Dans les années 1970, l’université de Dakar incarne un paradoxe saisissant : un géant de la pensée africaine y travaille, mais se voit privé du droit d’y enseigner. Ce penseur, c’est Cheikh Anta Diop, dont les travaux révolutionnaires sur l’identité africaine et l’héritage égyptien antique bousculent les certitudes de l’époque. Face à lui, le président Léopold Sédar Senghor défend une autre vision de la renaissance africaine, celle de la négritude. Plongeons au cœur d’un débat qui a marqué l’histoire intellectuelle du Sénégal et du continent.
Un campus au cœur des tensions intellectuelles des années 1970
Le campus de l’université de Dakar, dans le Sénégal indépendant, est bien plus qu’un lieu d’études : c’est un foyer de débats et de contestations. Dans les années 1970, la pensée senghorienne, centrée sur la négritude, domine les esprits. Pourtant, une frange étudiante, majoritaire, refuse cette vision. Buuba Diop, historien et ancien étudiant de l’époque, se souvient : « Senghor et les étudiants, ce n’était pas une partie de plaisir. Ceux qui contestaient sa ligne étaient souvent en première ligne, et les organisations étudiantes dissoutes par les autorités. »
C’est dans ce contexte que Cheikh Anta Diop émerge comme une figure de proue d’une autre voie. Son ouvrage Nations nègres et culture, publié dès 1955, pose les bases d’une thèse audacieuse : la civilisation égyptienne antique serait une création noire africaine, un héritage à revendiquer pour une renaissance du continent. Une idée qui entre en collision directe avec les convictions de Senghor, pour qui « l’émotion est nègre comme la raison est hellène ». Diop, lui, réplique par la rigueur scientifique et une vision historique radicalement différente.
L’Égypte antique, point de fracture entre deux visions
La question de l’origine de la civilisation africaine, et plus précisément de l’Égypte, cristallise les tensions. Fatou Sow, sociologue et ancienne étudiante, explique : « La question de l’Égypte, comme berceau de la civilisation africaine, était au cœur du débat. Senghor rejetaient catégoriquement cette idée, bien qu’il reconnaissait l’intelligence et le talent de Diop. Ils se sont livrés à une bataille intellectuelle sans merci, s’échangeant des répliques cinglantes. »
Cheikh Anta Diop, privé du droit d’enseigner l’histoire à l’université jusqu’en 1981, se retrouve relégué à l’Institut fondamental d’Afrique noire (IFAN).
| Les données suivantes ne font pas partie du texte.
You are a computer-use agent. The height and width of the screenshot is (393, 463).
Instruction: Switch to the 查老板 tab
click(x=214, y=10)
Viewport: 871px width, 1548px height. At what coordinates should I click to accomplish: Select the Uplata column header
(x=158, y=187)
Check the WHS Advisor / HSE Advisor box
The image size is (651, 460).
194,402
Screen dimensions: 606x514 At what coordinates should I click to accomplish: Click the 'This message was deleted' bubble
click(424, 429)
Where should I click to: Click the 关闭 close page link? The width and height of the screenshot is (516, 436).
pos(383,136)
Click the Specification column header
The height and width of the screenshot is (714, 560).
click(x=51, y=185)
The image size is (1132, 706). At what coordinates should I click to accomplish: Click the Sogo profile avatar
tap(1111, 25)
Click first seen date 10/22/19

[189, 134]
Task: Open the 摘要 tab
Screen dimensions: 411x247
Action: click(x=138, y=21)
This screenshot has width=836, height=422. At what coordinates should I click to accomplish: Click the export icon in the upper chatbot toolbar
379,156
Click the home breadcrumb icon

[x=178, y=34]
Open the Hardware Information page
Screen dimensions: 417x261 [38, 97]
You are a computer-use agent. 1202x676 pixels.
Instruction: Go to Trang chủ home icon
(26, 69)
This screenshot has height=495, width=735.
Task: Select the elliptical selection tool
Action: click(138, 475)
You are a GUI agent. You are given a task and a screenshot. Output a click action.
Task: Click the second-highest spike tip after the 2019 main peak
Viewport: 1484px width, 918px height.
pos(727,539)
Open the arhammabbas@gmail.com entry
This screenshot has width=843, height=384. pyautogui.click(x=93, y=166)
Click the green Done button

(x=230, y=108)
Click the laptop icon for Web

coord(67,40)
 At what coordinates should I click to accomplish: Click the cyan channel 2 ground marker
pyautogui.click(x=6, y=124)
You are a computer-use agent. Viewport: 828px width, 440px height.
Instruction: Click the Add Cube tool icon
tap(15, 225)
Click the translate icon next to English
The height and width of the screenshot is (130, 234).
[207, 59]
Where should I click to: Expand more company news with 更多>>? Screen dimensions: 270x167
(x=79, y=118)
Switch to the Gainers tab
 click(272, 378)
Là, il crée un laboratoire de datation au carbone 14, alliant physique nucléaire et recherches sur les origines africaines. Sur le campus, ses interventions sont rares, mais marquantes. Fatou Sow raconte un épisode marquant : « L’Association des historiens africains avait organisé une conférence sur l’Antiquité et la Méditerranée, sans inviter Cheikh Anta Diop. Des étudiants ont insisté pour qu’il soit présent. Quand il a pris la parole, la salle est restée silencieuse. Il a parlé seul, et ce moment a été historique : c’était la première fois qu’il s’exprimait sur le campus. »
Une reconnaissance posthume et des combats encore d’actualité
Cheikh Anta Diop s’éteint en 1986, à seulement 62 ans. Un an plus tard, l’université de Dakar et l’IFAN prennent son nom, une forme de réhabilitation tardive. Pourtant, pour des figures comme Fatou Sow, cette reconnaissance reste incomplète. « Le wolof, qu’il défendait comme langue d’enseignement, n’a toujours pas sa place dans l’université qui porte son nom. » Un paradoxe supplémentaire dans l’héritage de ce géant de la pensée sénégalaise.